◆ **Objective**
According to the flight delay analysis, from which agency was the data collected?

── Text block

1. What is the biggest contribution of flight delays?
2. Which holiday month (July, November, or December) is the worst for travel?
3. What is the most efficient airport?
4. Are airports generally getting more efficient over time?
The data was collected via the Bureau of Transportation Statistics and loaded to R via CSV loaded into GitHub:
https://www.transtats.bts.gov/OT_Delay/OT_DelayCause1.asp?pn=1
#Load Packages
library(ggplot2)
library(kableExtra)
library(scales)
library(dplyr)
library(tidyr)
#Load Raw Data
flights_raw <-
read.csv("https://raw.githubusercontent.com/dhairavc/DATA606/master/flights_delays.csv")
head(flights_raw)
#Update column names
flights_raw <- flights_raw[, 1:21]
names(flights_raw) <- c("year","month","carrier","carrier_name","airport","airport_name",
"arr_flights","arr_del15","carrier_ct","weather_ct","nas_ct",
"security_ct","late_aircraft_ct","arr_cancelled","arr_diverted",
"arr_delay","carrier_delay","weather_delay","nas_delay",
"security_delay","late_aircraft_delay")

────
── Listing

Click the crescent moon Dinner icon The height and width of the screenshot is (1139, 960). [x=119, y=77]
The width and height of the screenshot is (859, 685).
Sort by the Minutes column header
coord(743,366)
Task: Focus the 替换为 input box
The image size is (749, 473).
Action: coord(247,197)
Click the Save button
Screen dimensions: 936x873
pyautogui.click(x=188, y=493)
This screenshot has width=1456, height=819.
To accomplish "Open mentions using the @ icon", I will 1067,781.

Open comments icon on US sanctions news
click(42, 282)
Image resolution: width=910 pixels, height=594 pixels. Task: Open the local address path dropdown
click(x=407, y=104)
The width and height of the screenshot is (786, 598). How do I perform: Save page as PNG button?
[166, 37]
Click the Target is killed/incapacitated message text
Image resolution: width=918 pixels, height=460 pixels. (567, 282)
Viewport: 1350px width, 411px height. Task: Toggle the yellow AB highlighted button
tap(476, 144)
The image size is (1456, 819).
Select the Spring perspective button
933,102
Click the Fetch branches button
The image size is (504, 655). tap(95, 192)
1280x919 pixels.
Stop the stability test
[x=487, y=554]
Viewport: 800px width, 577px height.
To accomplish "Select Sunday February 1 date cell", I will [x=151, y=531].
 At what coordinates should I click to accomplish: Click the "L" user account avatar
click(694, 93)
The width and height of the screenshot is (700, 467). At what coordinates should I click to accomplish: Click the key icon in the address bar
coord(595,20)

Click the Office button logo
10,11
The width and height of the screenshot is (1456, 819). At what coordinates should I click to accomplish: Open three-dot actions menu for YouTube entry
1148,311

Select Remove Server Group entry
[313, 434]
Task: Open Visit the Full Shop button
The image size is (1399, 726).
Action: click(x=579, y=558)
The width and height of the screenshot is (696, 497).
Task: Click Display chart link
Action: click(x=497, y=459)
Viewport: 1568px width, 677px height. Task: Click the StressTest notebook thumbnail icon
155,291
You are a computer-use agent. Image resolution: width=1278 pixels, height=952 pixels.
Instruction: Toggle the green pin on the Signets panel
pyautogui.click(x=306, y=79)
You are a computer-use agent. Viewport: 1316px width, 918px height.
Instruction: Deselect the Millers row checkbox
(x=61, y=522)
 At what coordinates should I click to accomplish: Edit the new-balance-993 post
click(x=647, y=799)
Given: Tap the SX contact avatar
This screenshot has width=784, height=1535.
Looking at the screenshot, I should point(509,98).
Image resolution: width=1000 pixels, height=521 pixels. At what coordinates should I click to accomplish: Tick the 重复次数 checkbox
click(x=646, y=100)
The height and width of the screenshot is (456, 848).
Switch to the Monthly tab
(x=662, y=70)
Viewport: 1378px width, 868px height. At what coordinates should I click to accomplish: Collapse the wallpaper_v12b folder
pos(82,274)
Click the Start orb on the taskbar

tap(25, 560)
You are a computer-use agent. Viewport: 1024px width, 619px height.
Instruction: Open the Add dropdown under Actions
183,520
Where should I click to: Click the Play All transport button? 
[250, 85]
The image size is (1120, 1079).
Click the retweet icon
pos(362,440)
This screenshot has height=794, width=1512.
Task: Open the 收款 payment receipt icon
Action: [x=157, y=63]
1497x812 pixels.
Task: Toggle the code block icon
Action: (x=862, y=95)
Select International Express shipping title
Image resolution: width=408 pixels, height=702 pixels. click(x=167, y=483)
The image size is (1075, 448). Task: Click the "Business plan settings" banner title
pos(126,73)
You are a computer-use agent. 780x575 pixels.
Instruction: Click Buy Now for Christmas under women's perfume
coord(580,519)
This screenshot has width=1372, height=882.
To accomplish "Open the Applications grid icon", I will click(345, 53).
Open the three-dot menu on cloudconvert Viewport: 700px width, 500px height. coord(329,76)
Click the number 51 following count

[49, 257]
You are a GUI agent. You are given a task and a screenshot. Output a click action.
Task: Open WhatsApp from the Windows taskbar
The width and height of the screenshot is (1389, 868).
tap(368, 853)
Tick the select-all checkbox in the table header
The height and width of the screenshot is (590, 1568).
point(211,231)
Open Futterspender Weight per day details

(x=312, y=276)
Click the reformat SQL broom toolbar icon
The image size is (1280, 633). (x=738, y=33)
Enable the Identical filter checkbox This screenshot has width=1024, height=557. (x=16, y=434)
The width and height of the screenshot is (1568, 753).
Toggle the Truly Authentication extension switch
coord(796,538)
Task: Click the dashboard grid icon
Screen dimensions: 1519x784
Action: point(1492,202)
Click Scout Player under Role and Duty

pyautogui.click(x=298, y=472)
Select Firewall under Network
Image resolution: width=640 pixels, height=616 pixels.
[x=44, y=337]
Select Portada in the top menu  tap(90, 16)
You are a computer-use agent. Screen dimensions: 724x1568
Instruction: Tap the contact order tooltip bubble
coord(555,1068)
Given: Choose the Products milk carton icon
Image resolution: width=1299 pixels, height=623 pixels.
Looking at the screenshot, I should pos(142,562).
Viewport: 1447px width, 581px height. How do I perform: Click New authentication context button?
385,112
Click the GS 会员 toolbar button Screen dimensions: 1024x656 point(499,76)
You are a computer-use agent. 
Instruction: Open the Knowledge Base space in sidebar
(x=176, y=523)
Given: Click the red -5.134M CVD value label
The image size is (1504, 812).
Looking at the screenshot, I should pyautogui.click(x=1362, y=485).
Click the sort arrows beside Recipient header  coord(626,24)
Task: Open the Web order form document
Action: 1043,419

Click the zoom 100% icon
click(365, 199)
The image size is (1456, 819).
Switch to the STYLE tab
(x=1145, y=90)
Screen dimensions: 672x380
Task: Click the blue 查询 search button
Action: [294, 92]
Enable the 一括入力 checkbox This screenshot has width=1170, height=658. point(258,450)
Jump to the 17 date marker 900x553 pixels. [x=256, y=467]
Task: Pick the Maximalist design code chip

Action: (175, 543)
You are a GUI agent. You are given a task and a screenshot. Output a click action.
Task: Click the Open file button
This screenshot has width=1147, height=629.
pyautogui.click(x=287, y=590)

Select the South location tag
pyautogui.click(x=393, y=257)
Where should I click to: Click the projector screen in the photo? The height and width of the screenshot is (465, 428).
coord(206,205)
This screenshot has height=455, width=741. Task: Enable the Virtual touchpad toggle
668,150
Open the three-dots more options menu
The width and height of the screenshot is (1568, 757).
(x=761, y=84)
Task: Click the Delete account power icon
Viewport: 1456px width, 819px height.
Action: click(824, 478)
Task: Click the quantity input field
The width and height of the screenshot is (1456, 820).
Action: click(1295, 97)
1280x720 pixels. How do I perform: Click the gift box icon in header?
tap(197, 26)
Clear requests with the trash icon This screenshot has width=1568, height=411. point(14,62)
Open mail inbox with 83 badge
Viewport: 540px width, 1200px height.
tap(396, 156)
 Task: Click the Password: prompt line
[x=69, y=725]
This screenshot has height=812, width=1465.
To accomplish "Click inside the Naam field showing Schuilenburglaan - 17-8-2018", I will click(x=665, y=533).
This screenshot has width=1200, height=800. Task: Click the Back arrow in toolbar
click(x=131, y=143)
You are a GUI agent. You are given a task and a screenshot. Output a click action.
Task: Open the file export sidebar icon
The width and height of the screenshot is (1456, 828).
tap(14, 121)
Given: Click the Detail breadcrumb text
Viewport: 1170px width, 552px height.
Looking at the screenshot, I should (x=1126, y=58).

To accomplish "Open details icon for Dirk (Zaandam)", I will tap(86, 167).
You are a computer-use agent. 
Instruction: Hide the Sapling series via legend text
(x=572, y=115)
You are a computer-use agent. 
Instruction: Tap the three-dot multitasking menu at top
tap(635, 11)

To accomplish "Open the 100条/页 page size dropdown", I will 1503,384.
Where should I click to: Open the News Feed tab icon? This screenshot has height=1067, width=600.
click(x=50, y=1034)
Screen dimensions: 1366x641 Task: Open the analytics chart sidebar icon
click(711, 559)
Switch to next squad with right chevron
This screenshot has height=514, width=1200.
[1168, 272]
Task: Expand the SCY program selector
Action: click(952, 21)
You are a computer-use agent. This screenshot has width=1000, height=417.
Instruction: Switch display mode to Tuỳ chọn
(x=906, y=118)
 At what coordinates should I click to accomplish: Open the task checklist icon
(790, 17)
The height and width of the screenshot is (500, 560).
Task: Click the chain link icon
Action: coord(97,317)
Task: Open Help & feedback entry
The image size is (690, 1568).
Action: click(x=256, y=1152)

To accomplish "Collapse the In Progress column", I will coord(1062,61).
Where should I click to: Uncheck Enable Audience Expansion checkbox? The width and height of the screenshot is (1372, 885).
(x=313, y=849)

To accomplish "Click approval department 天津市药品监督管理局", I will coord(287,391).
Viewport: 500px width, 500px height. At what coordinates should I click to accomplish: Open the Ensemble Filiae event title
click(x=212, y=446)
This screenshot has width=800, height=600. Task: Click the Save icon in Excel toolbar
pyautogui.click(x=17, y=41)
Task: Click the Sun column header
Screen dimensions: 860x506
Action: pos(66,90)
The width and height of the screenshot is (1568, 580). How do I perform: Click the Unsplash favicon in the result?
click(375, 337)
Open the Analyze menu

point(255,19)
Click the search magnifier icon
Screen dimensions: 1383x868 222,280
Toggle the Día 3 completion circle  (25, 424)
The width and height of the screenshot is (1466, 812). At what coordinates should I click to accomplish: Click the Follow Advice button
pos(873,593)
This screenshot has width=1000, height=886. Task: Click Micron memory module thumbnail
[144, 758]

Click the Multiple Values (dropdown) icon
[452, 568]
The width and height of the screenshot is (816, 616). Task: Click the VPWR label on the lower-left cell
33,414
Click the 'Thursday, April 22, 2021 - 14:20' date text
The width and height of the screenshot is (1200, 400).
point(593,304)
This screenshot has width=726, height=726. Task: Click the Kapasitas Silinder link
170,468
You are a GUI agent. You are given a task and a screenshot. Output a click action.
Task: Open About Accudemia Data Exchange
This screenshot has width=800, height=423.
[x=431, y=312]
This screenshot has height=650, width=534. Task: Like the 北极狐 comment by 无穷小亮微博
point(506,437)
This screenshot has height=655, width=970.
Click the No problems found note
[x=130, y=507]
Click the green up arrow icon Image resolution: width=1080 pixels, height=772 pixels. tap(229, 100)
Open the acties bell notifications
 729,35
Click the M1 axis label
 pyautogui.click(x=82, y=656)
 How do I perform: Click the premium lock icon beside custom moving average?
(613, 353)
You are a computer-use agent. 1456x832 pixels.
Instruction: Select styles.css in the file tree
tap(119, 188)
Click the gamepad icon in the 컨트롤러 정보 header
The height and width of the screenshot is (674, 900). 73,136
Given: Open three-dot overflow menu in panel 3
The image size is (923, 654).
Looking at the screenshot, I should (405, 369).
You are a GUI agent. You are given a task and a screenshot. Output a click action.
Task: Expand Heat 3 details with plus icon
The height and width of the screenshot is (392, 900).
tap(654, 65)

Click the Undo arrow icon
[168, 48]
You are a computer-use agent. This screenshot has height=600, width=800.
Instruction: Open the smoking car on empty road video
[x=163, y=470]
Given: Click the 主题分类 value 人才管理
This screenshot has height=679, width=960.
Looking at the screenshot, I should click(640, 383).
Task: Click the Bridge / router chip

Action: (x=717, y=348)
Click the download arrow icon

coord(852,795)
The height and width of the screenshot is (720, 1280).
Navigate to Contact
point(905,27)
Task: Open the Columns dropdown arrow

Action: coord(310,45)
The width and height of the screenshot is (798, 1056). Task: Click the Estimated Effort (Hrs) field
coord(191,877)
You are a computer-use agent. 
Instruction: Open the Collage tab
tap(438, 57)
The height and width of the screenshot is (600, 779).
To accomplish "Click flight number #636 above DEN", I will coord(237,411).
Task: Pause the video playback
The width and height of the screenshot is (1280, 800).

────

◆ **Solution**
The Bureau of Transportation Statistics.